Desta forma, ratifico que não há hierarquia entre lei complementar, lei ordinária, lei delegada, medida provisória, decreto legislativo e resolução.

A referida distinção entre tais espécies normativas é fixada pela Constituição Federal, mediante a reserva de matérias a cada uma das espécies.

Trata-se de mera reserva constitucional de competências e, não de relação hierárquica. Todas as normas que integram o processo legislativo situam-se no mesmo plano hierárquico.

É curial para compreender o Direito Constitucional, estudar a hierarquia de normas, pelo que a doutrina denomina pirâmide de Kelsen9. Tal pirâmide fora concebida pelo jurista austríaco para fundamentar a sua teoria baseada na ideia de que as normas jurídicas inferiores (normas fundadas) retiram seu fundamento de validade das normas jurídicas superiores (normas fundantes).

A referida pirâmide de Kelsen tem a Constituição como seu vértice, por ser esta o fundamento de validade de todas as demais normas do sistema jurídico. Assim, nenhuma norma do ordenamento jurídico pode se opor à Constituição: esta é superior a todas as demais normas jurídicas, as quais são, por isso mesmo, denominadas infraconstitucionais.

Dentro da Constituição, existem normas constitucionais originárias e normas constitucionais derivadas. As originárias são fruto do Poder Constituinte Originário10 (o poder que elabora a nova Constituição); elas integram o texto constitucional desde que ele foi promulgado, em 1988.

Enquanto que as normas derivadas são aquelas que resultam da manifestação do Poder Constituinte Derivado (poder que altera a Constituição), são as chamadas emendas constitucionais que também se situam no topo da pirâmide de Kelsen.

Cumpre destacar que não existe hierarquia entre as normas constitucionais originárias; não existe hierarquia entre normas constitucionais originárias e normas constitucionais derivadas.

Apesar de inexistente hierarquia, há uma importante diferença entre estas: as normas constitucionais originárias não podem ser declaradas inconstitucionais.

Assim, as normas constitucionais originárias não podem ser objeto de controle de constitucionalidade. Já as emendas constitucionais, as derivadas, poderão, efetivamente, ser alvo de controle de constitucionalidade.

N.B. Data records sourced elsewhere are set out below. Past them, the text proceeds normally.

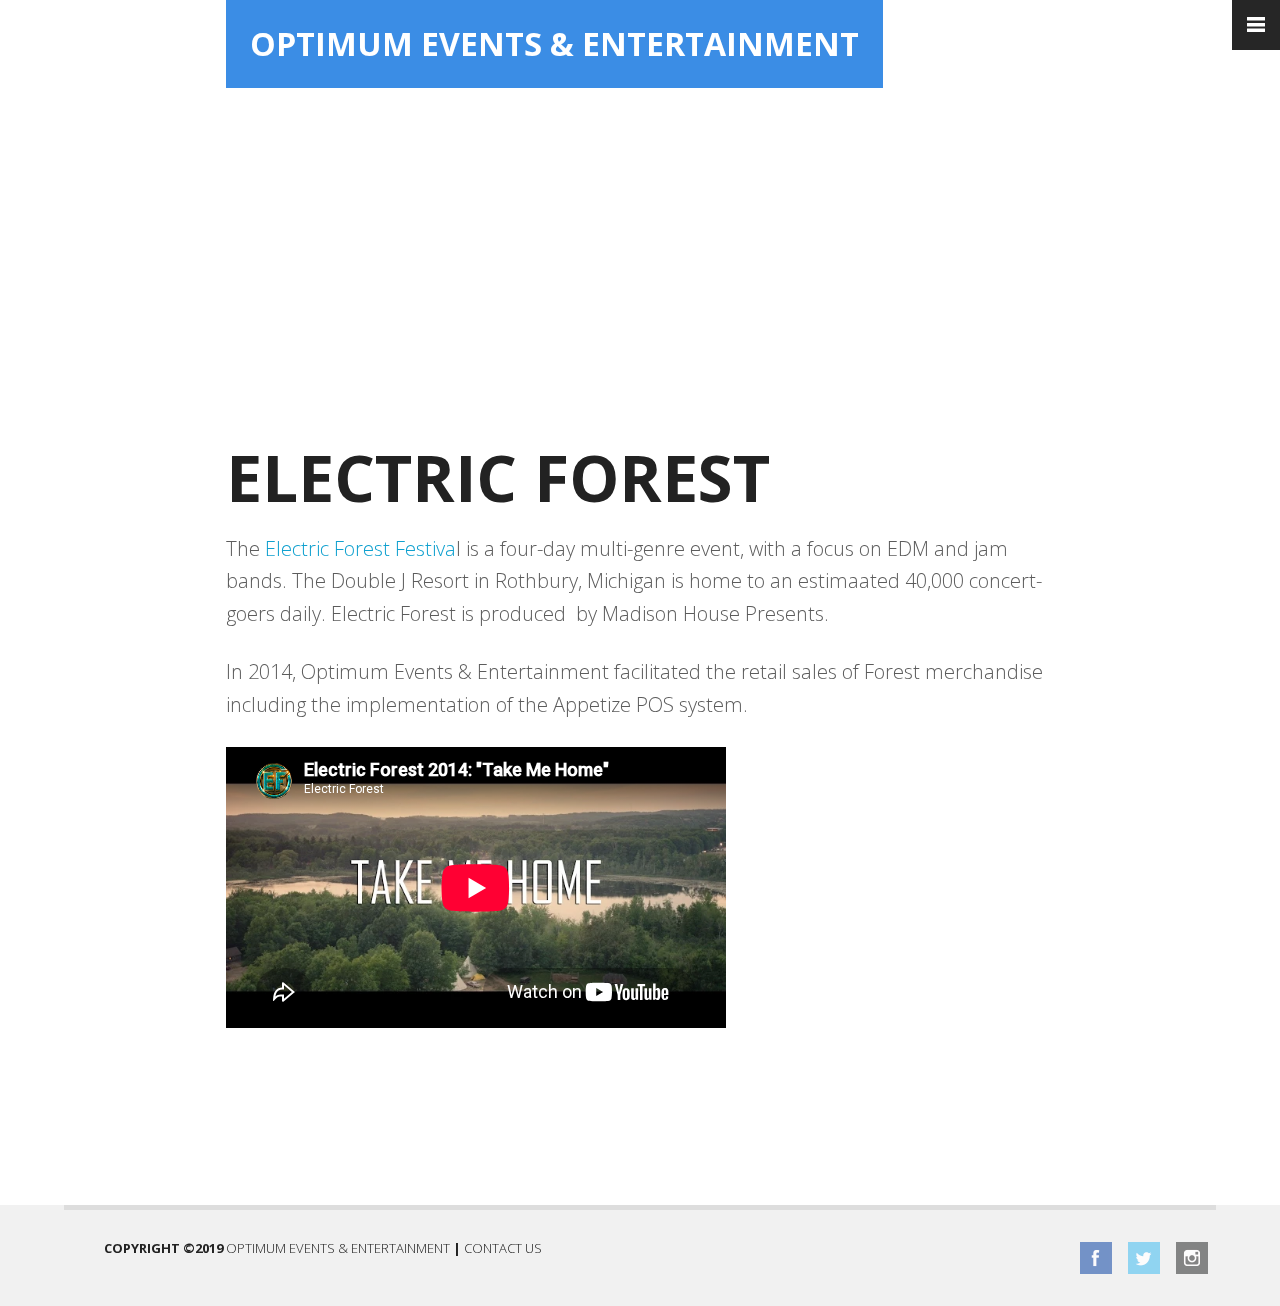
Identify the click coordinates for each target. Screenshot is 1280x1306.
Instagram (1192, 1258)
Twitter (1144, 1258)
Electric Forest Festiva (360, 548)
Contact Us (503, 1248)
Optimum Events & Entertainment (554, 43)
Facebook (1096, 1258)
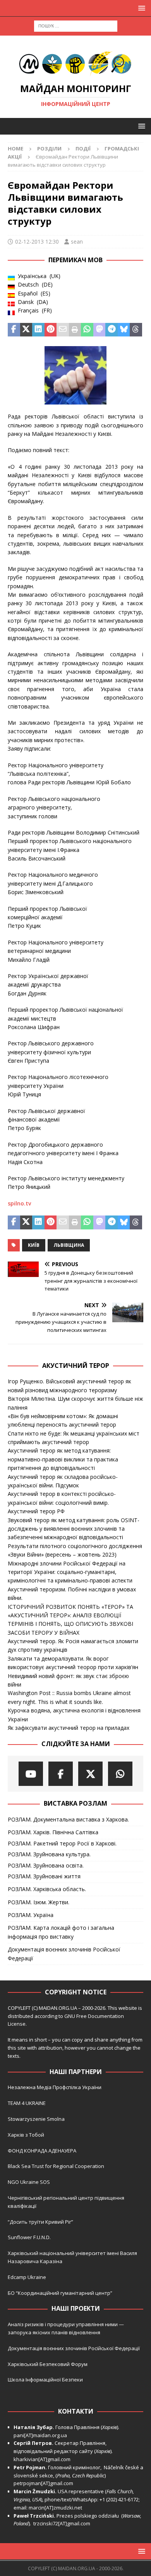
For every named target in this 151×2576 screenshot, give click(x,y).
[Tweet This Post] (26, 330)
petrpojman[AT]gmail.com (43, 2483)
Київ (33, 1245)
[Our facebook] (60, 1774)
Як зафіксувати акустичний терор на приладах (68, 1727)
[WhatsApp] (120, 1774)
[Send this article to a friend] (63, 330)
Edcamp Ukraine (27, 2277)
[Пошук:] (75, 25)
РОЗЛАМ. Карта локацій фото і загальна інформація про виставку (61, 1932)
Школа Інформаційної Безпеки (45, 2379)
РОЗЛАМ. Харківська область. (47, 1889)
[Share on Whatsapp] (87, 330)
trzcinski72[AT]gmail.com (63, 2523)
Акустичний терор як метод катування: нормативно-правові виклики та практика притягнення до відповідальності (63, 1459)
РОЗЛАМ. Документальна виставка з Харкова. (68, 1819)
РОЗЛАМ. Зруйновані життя (44, 1876)
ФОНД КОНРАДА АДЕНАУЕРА (42, 2150)
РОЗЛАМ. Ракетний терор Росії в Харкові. (62, 1843)
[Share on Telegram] (111, 330)
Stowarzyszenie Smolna (36, 2118)
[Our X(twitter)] (90, 1774)
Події (83, 148)
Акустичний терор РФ (36, 1511)
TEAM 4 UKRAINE (27, 2103)
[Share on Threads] (136, 330)
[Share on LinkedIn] (38, 330)
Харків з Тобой (26, 2134)
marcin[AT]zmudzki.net (55, 2507)
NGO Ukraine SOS (29, 2181)
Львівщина (68, 1245)
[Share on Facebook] (14, 330)
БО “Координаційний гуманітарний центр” (60, 2292)
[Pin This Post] (51, 330)
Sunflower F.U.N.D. (29, 2237)
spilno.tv (19, 1203)
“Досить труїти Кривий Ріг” (40, 2221)
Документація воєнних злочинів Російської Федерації (64, 1953)
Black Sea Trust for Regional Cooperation (56, 2166)
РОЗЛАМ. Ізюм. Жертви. (38, 1902)
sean (77, 241)
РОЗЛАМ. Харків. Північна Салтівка (53, 1832)
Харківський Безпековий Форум (48, 2364)
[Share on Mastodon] (99, 330)
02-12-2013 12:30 (37, 241)
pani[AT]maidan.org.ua (40, 2435)
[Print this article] (75, 330)
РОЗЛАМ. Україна (30, 1915)
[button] (140, 8)
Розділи (49, 148)
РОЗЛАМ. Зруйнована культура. (49, 1854)
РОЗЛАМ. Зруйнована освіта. (46, 1865)
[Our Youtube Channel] (31, 1774)
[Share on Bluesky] (124, 330)
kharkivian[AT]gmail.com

Com a promulgação da Emenda Constitucional 45/2004 abriu-se uma nova e importante possibilidade no ordenamento jurídico brasileiro. Pois os tratados e convenções internacionais de direitos humanos aprovados em cada Casa do Congresso Nacional (Câmara dos Deputados e Senado Federal), em dois turnos, por três quintos dos votos dos respectivos membros, passaram a ser equivalentes às emendas constitucionais. Situam-se, portanto, no ápice da pirâmide de Kelsen11, tendo status de emenda constitucional.

Diz-se que os tratados de direitos humanos, ao serem aprovados por esse rito especial que ingressaram no chamado bloco de constitucionalidade. Em virtude da matéria de que tratam (direitos humanos), esses tratados estão gravados por cláusula pétrea, e, estando, portanto, imunes à denúncia pelo Estado brasileiro.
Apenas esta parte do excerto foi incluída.